Hasta hace apenas un siglo la increencia era un fenómeno casi excepcional en el marco de una sociedad que mayoritariamente creía en Dios o en Jesucristo. Pero el mundo ha cambiado, no quiero decir si para bien o para mal, pero el hecho es que hoy creer parece algo extraño, cuando no rechazable o incluso risible para muchos.
Fundamentalmente las razones de la increencia actual se basan en el rechazo de un Dios dueño y señor absoluto de los destinos humanos que impone soberanamente su voluntad e impide la libertad del ser humano, que queda reducido a un mero ejecutor de consignas o planes que le llegan desde el exterior. Estas razones, por otra parte nada nuevas, descansan en una imagen falsificada de Dios, indudablemente utilizada por algunos y promovida desde la misma comunidad eclesial. Sin embargo hoy, es importante hacer ver, a base de convicciones y testimonios, que Dios respeta profundamente la libertad y la creación, pues esto es condición indispensable para el comienzo de una verdadera conversión cristiana y un camino maduro de fe.
La recuperación de una imagen correcta de Dios comienza por el rescate de Jesús, un hombre enteramente libre frente a los poderes políticos y religiosos de su tiempo, y liberador histórico de pobres y oprimidos. Jesús actúa así por su fe en Dios, a quien anuncia y revela. Dicho de otro modo: Jesús es el rostro humano de Dios.
Jesús invoca a Dios como Padre y de este modo se reconoce Hijo, no esclavo, para manifestar que a Dios se le debe amor, no temor o miedo. Entre nosotros ha prevalecido la imagen de un Dios terrible, dominante y vengativo, no la del Dios de Jesús, revelado en las Evangelios, en el obrar y vivir del propio Jesús. Que importante es recuperar a Jesús, volver a ponerlo una y otra vez en el centro de nuestra fe, sin cosificarlo ni manipularlo, o alejarlo a un cielo distante para que otras mediaciones ocupen su lugar. Al recuperar el rostro liberador de Jesús estaremos también revisando en profundidad nuestras imágenes de Dios, llevados por el impulso transformador del Espíritu, en cada uno de nosotros y en toda la comunidad eclesial.
Hablamos de Dios con términos vinculados al poder, mientras que nos referimos a nosotros con imágenes de servidumbre; así están concebidas, lamentablemente, muchas oraciones litúrgicas recientes.
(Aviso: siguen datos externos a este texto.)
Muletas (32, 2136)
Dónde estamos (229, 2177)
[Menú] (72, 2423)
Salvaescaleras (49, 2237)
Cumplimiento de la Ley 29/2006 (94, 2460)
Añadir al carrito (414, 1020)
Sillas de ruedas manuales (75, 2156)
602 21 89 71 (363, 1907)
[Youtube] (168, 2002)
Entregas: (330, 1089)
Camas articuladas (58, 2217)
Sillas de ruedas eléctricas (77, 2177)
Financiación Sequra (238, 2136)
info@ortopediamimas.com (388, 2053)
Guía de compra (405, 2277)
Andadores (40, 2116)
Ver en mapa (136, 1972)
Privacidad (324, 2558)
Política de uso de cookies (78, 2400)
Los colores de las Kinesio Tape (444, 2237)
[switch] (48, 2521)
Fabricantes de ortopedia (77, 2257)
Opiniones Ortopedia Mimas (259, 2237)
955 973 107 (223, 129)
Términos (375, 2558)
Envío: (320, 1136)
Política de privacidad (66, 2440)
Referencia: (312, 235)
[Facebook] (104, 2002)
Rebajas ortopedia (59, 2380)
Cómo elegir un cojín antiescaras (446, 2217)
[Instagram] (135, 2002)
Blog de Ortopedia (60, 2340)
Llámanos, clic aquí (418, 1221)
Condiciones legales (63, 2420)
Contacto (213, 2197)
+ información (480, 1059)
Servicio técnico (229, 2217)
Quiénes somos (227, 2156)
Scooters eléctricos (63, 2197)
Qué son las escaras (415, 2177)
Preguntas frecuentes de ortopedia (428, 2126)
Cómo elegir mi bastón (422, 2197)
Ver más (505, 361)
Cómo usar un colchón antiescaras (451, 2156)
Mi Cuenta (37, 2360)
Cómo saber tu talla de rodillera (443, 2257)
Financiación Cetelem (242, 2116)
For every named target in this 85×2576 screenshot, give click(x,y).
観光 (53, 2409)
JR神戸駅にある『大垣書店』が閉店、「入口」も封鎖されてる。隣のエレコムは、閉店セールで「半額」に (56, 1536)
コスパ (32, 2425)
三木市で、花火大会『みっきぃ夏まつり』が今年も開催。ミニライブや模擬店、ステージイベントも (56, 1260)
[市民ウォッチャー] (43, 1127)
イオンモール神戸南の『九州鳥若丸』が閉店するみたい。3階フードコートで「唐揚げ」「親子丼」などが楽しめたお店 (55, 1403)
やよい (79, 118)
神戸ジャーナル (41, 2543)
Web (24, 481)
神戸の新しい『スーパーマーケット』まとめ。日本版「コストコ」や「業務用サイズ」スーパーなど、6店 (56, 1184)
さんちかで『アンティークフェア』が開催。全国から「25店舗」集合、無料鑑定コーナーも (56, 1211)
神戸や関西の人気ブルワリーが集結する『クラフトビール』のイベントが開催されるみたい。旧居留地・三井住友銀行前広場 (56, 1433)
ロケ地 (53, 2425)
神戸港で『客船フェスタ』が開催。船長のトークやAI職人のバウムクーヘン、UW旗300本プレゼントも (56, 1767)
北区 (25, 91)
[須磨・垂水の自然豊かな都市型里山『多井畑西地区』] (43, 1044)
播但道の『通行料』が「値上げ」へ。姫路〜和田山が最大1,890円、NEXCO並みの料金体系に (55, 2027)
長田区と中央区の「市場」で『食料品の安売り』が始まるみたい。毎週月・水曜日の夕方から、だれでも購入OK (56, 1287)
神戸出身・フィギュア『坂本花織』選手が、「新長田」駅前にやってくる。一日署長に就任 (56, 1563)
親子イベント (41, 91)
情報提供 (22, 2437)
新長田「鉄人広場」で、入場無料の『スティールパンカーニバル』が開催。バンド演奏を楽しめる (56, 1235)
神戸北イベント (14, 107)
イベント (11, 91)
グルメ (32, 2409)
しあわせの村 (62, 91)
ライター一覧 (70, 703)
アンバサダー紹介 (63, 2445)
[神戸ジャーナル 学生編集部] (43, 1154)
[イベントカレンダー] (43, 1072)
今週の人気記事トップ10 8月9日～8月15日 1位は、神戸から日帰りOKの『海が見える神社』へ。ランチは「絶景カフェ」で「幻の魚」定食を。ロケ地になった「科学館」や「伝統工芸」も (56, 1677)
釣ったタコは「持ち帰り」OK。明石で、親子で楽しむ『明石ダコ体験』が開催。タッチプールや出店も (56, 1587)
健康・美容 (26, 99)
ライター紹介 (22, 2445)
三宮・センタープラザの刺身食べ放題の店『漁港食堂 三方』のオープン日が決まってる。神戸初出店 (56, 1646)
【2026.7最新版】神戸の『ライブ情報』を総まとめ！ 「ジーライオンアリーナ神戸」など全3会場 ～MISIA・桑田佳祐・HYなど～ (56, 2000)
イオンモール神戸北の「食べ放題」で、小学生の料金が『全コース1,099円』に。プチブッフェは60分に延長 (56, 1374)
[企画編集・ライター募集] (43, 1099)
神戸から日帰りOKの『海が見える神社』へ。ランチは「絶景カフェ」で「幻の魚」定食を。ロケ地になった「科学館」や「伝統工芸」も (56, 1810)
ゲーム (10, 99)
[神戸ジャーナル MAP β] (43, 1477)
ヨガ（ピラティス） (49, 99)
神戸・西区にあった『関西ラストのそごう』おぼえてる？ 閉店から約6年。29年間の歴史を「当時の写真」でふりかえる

Volvemos a perder unas formas más cercanas y comprensibles, fruto del Concilio Vaticano II, para rescatar el lenguaje formal, distante y jurídico de un tiempo que ya hace mucho quedó atrás.
Este domingo 12 del año litúrgico habla acerca de los combates de la fe, de las pruebas que hay que pasar cuando nos convertimos en testigos del Resucitado. Es Él quien nos dice: "No tengan miedo a los que matan el cuerpo, pero no pueden matar el alma... No tengan miedo" (Mateo 10, 26.33). Pensando en todo lo anterior, descubro lo importante y vital que resulta para nuestra "salvación" ir más allá de esas imágenes y formas, fáciles y baratas, de concebir la religión, para encontrarnos cara a cara con un Señor y Maestro, que nos muestra el corazón inmenso de nuestro Padre del Cielo.
(A partir de ideas tomadas del Misal de la Comunidad).